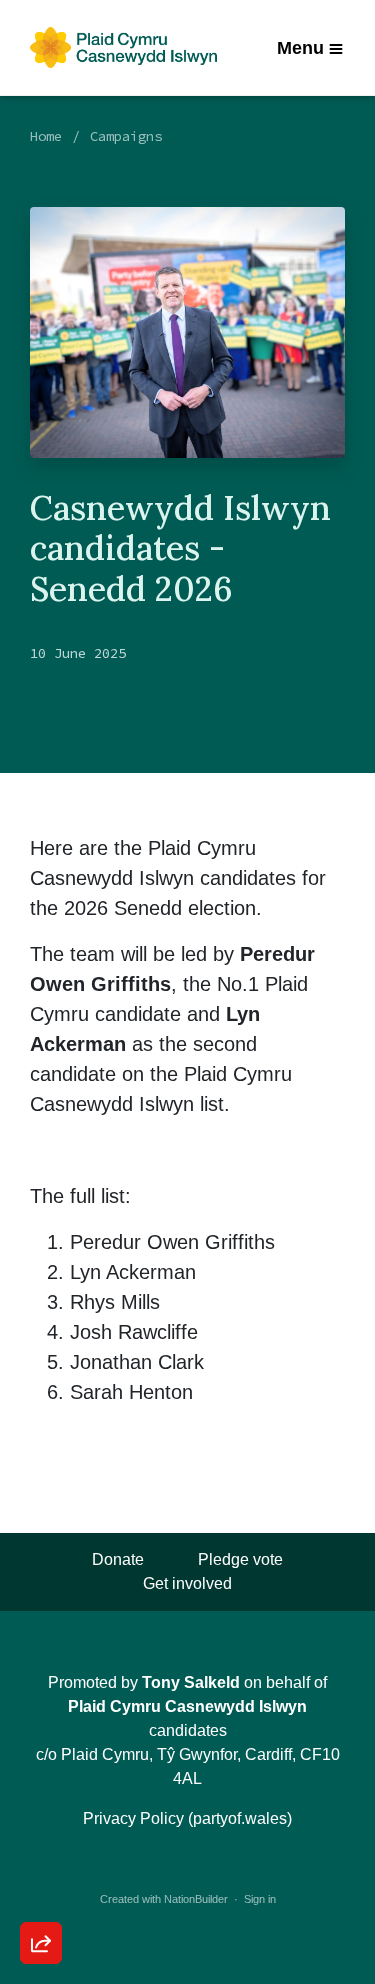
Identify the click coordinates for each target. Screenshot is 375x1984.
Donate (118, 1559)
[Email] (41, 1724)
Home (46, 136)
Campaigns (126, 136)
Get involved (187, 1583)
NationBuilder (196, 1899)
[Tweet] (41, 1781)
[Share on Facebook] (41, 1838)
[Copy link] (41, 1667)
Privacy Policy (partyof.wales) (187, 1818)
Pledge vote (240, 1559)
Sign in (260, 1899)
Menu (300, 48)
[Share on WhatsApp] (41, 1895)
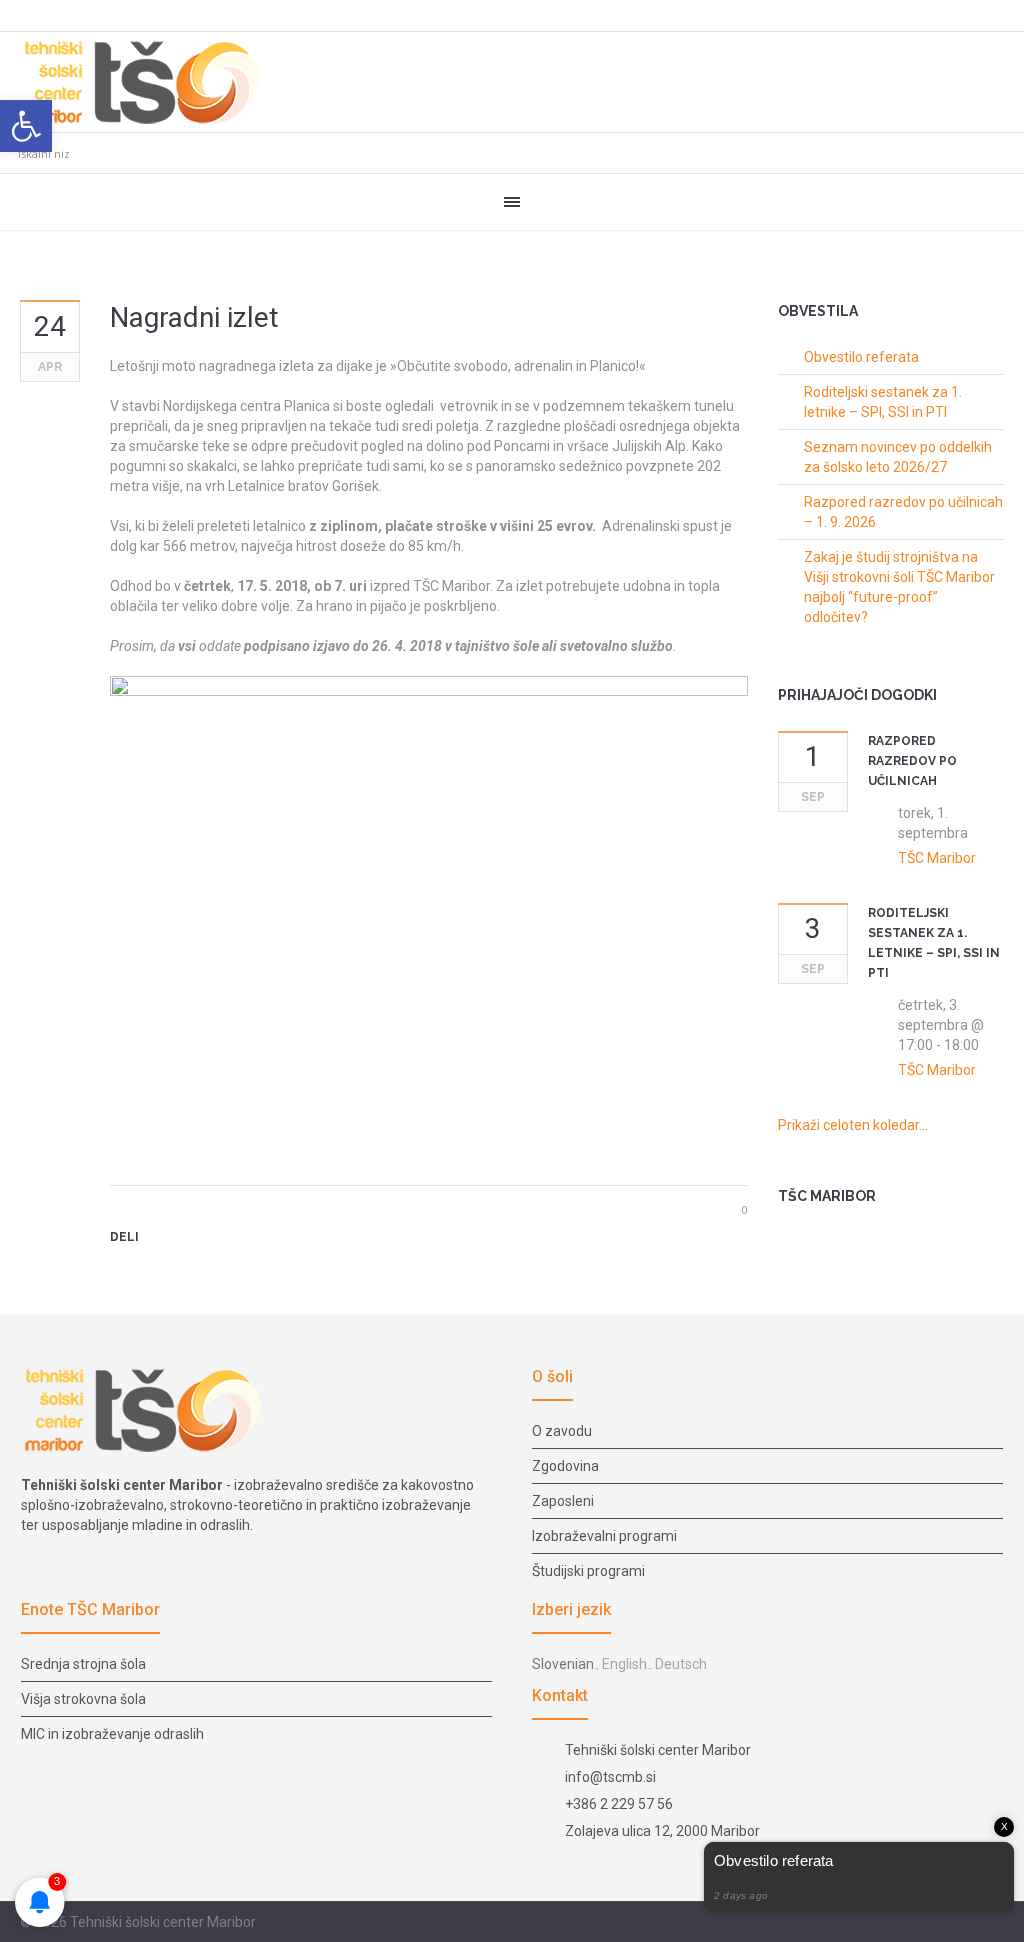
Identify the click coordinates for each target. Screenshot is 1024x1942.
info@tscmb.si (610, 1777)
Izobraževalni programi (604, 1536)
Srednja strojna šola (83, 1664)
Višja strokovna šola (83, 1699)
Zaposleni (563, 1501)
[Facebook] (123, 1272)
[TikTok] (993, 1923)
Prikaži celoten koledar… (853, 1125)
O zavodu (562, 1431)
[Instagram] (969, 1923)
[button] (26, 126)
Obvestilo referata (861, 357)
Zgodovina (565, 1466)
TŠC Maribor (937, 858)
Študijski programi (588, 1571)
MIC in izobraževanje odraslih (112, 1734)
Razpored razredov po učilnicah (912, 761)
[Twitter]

--

Exercise details: Quote the entries above word for word. Leave the images out.

Solution below:
Identify the click coordinates for each target. Screenshot is 375x1984.
Donate (118, 1559)
[Email] (41, 1724)
Home (46, 136)
Campaigns (126, 136)
Get involved (187, 1583)
NationBuilder (196, 1899)
[Tweet] (41, 1781)
[Share on Facebook] (41, 1838)
[Copy link] (41, 1667)
Privacy Policy (partyof.wales) (187, 1818)
Pledge vote (240, 1559)
Sign in (260, 1899)
Menu (300, 48)
[Share on WhatsApp] (41, 1895)
Identify the click coordinates for each target. Screenshot is 1024x1942.
info@tscmb.si (610, 1777)
Izobraževalni programi (604, 1536)
Srednja strojna šola (83, 1664)
Višja strokovna šola (83, 1699)
Zaposleni (563, 1501)
[Facebook] (123, 1272)
[TikTok] (993, 1923)
Prikaži celoten koledar… (853, 1125)
O zavodu (562, 1431)
[Instagram] (969, 1923)
[button] (26, 126)
Obvestilo referata (861, 357)
Zgodovina (565, 1466)
TŠC Maribor (937, 858)
Študijski programi (588, 1571)
MIC in izobraževanje odraslih (112, 1734)
Razpored razredov po učilnicah (912, 761)
[Twitter]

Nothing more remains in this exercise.